David’s calling to serve the church has been lifelong. Now, aged 92, he is celebrating 60 years as a Licensed Lay Minister, taking services and preaching in churches in the Diocese of Oxford.
After some years away in his home Worcestershire, David returned to Oxford to work as a solicitor in the city, and joined St Ebbe’s Church. He was asked to help out in the villages of Besselsleigh and Dry Sandford, where he found himself the Rector’s driver, bellringer, organist, and general factotum, as well as service leader!
He said: “I became committed to Jesus Christ as a student in the university and felt called to serve the church to which I belonged.”
After some years David was asked to be part of the staff of St Ebbe’s, where he found himself preaching not to a handful, but to a full church of some 400 mostly students.

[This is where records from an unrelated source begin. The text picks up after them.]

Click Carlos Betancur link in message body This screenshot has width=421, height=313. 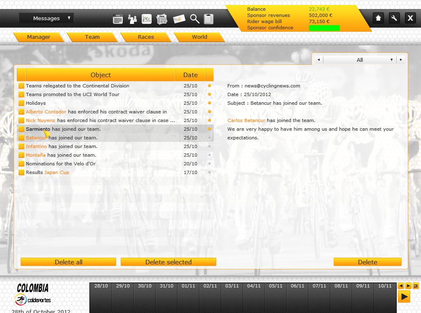click(246, 120)
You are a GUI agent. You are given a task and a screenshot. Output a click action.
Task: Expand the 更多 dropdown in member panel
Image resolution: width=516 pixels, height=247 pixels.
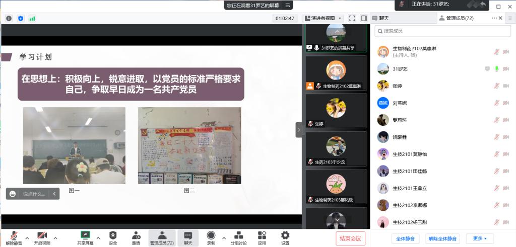pos(480,238)
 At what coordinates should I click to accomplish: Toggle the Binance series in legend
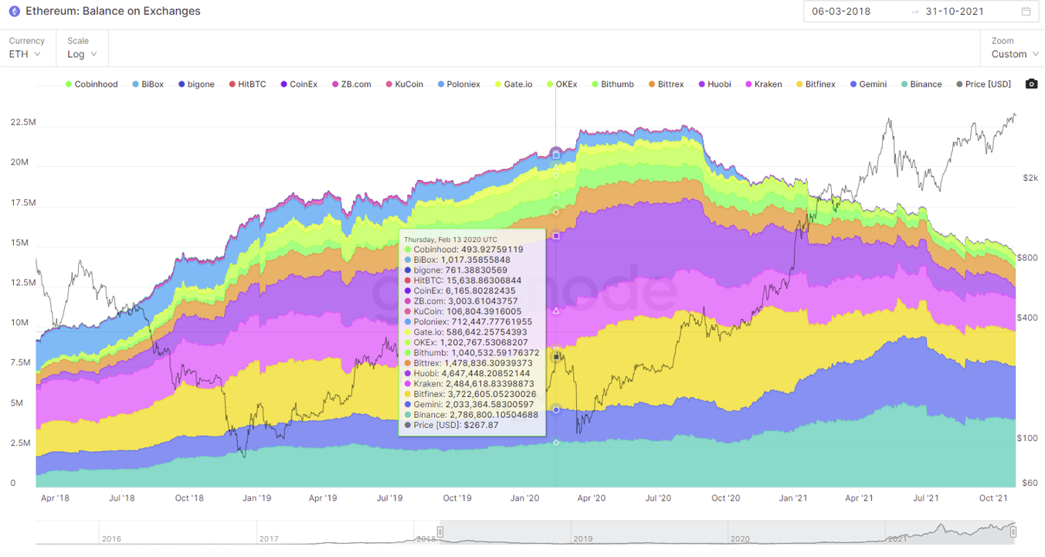921,84
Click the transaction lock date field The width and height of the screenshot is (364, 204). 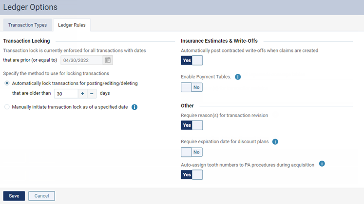(x=81, y=60)
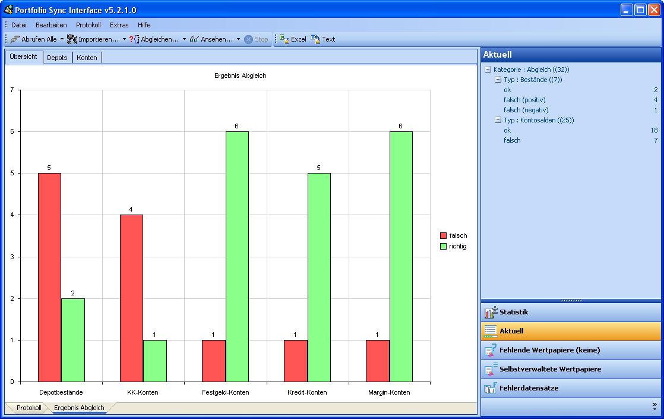Viewport: 664px width, 419px height.
Task: Export results via the Excel icon
Action: [284, 39]
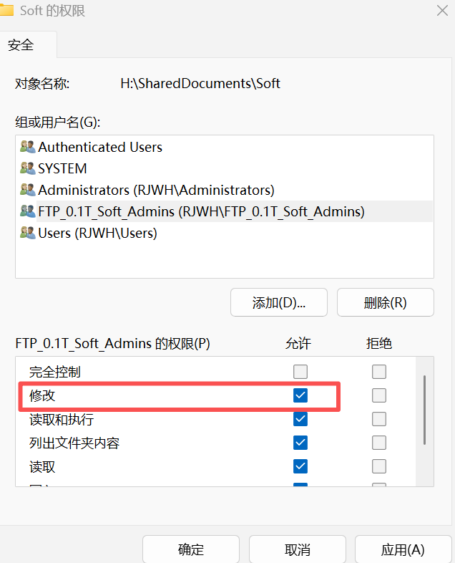
Task: Check Deny box for 读取和执行
Action: (x=379, y=419)
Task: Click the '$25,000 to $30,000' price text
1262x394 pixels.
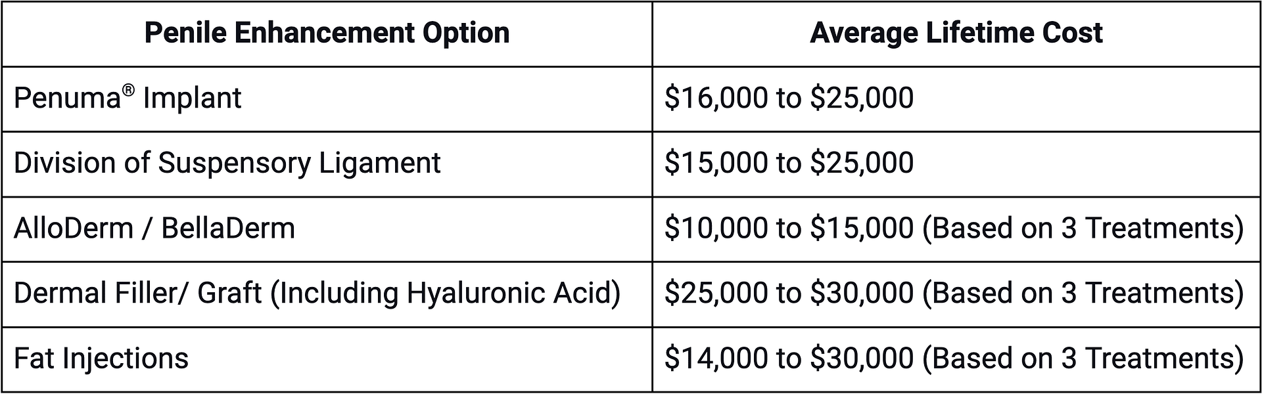Action: pyautogui.click(x=789, y=294)

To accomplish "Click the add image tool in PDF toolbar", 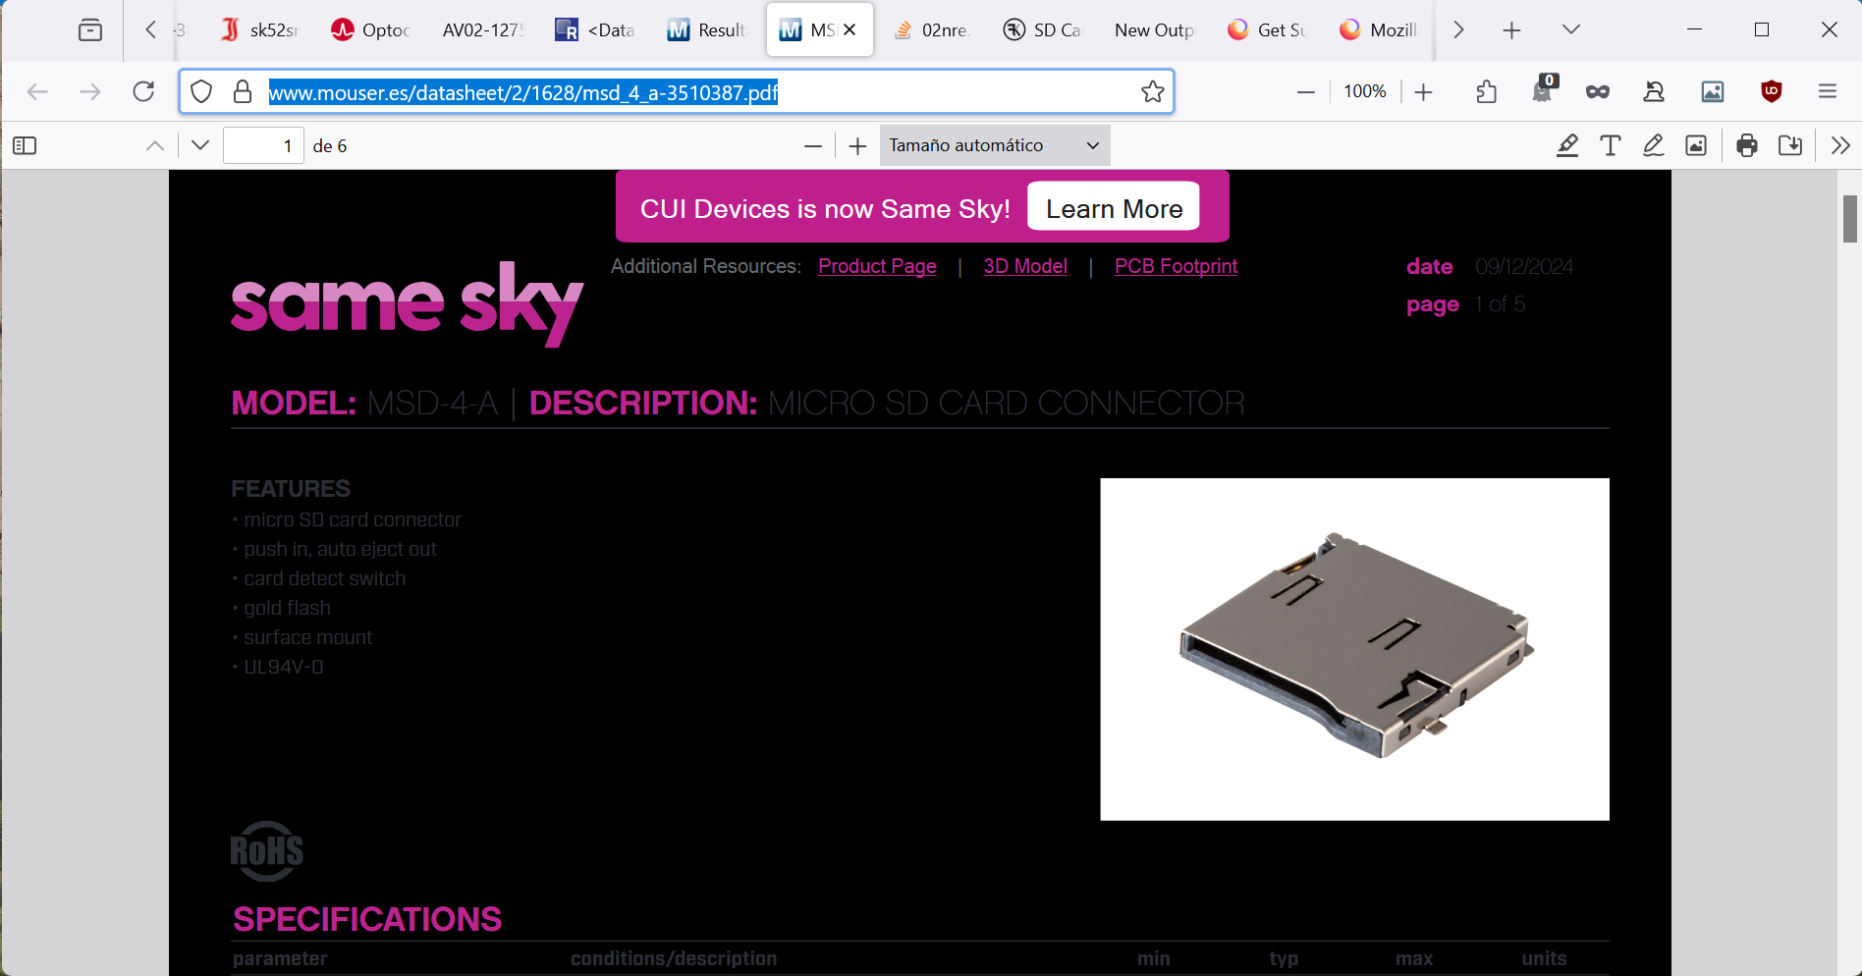I will click(x=1696, y=146).
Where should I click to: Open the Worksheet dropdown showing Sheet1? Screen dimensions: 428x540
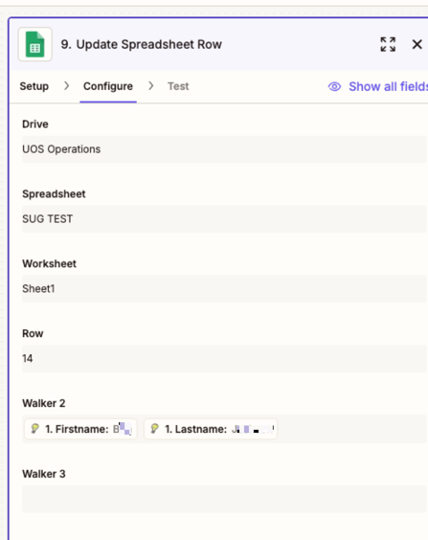point(224,289)
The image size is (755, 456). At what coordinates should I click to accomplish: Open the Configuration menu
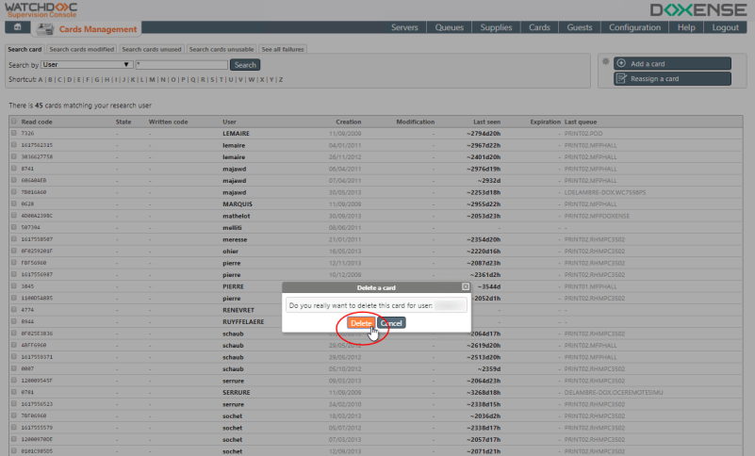634,28
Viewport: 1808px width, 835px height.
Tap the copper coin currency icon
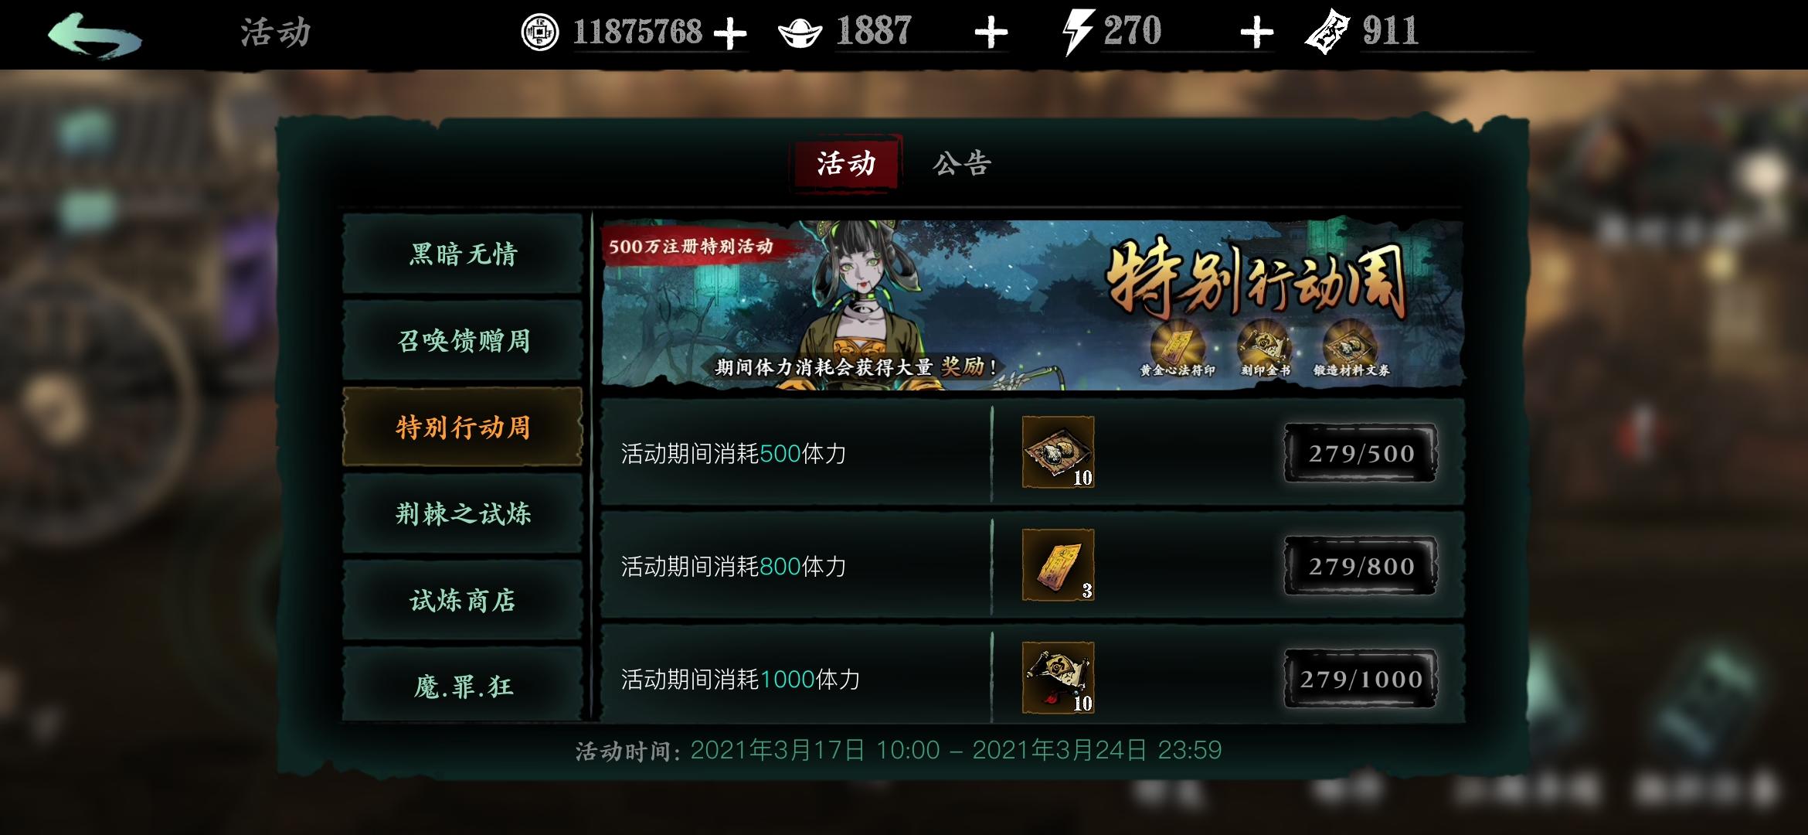click(539, 32)
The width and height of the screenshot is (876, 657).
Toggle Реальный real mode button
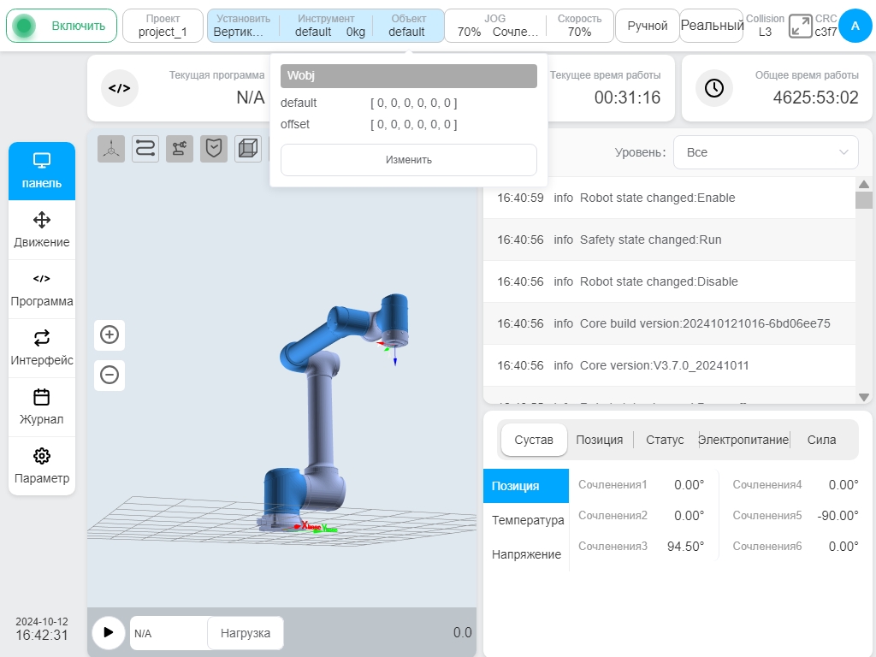pos(712,26)
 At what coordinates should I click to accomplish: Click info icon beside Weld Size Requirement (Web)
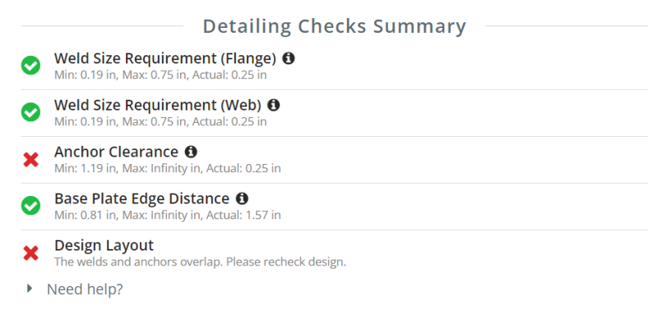[274, 105]
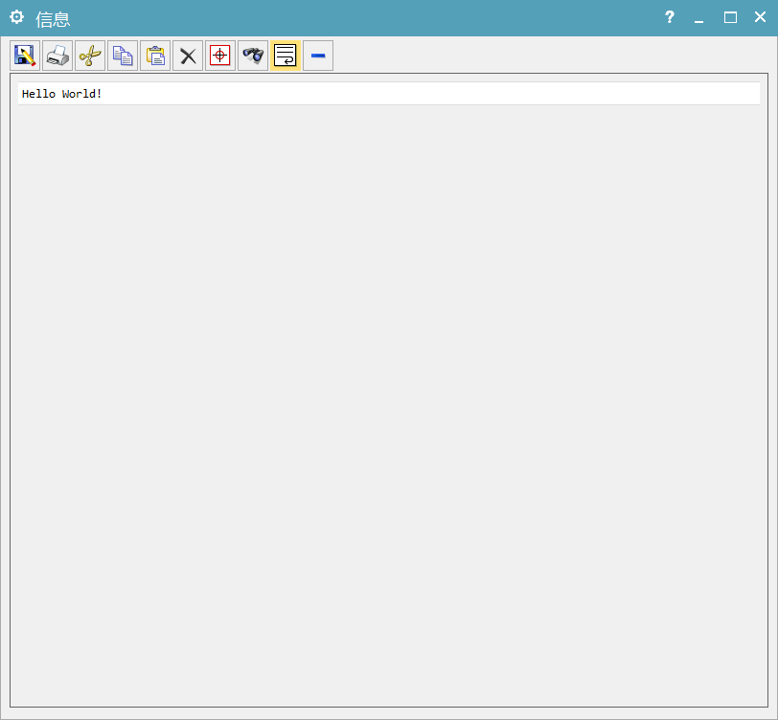Image resolution: width=778 pixels, height=720 pixels.
Task: Maximize the 信息 window
Action: click(x=730, y=17)
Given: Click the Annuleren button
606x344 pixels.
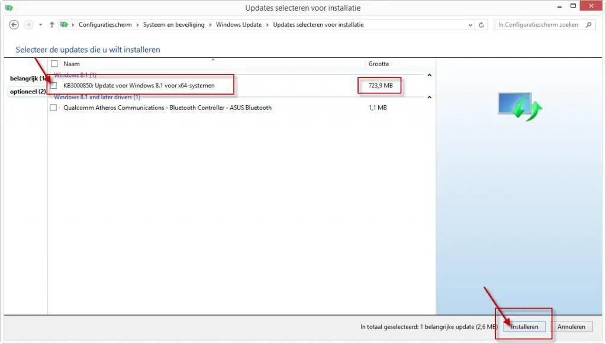Looking at the screenshot, I should pyautogui.click(x=572, y=326).
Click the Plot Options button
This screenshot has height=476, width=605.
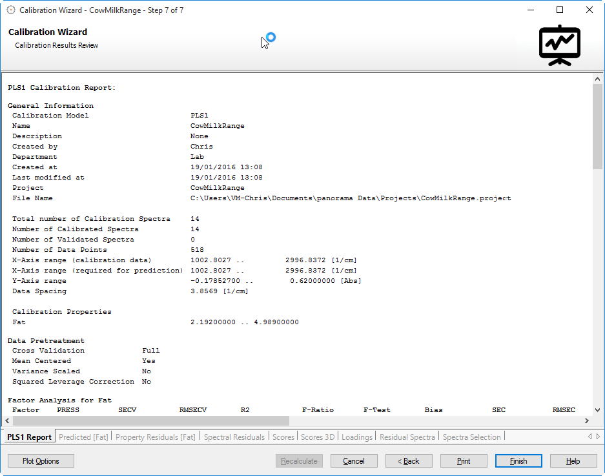click(x=41, y=461)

Once there, he learned the churchwarden’s mantra at the start of the service, which was ‘if you’re sitting comfortably, you are probably taking too much room’.
Later David moved to St Andrew’s where he joined a team of three other readers, later to become renamed as Licensed Lay Ministers. Alongside this, he helped out in country parishes round the diocese where there was only one minister serving in a number of churches, and he was asked to take services where otherwise there might have been no one to lead.
He added: “You get to know and value the congregations and I find it very rewarding.”
As well as serving his church community from the front of the church, David was also a member of General Synod for some 20 years, during which the legislation for the ordination of women to the priesthood was passed, and the new forms of service were authorised. He has been admitted as a member of the Order of St Frideswide for his dedication. Added to this, he has been a leader of a home group for more than 50 years.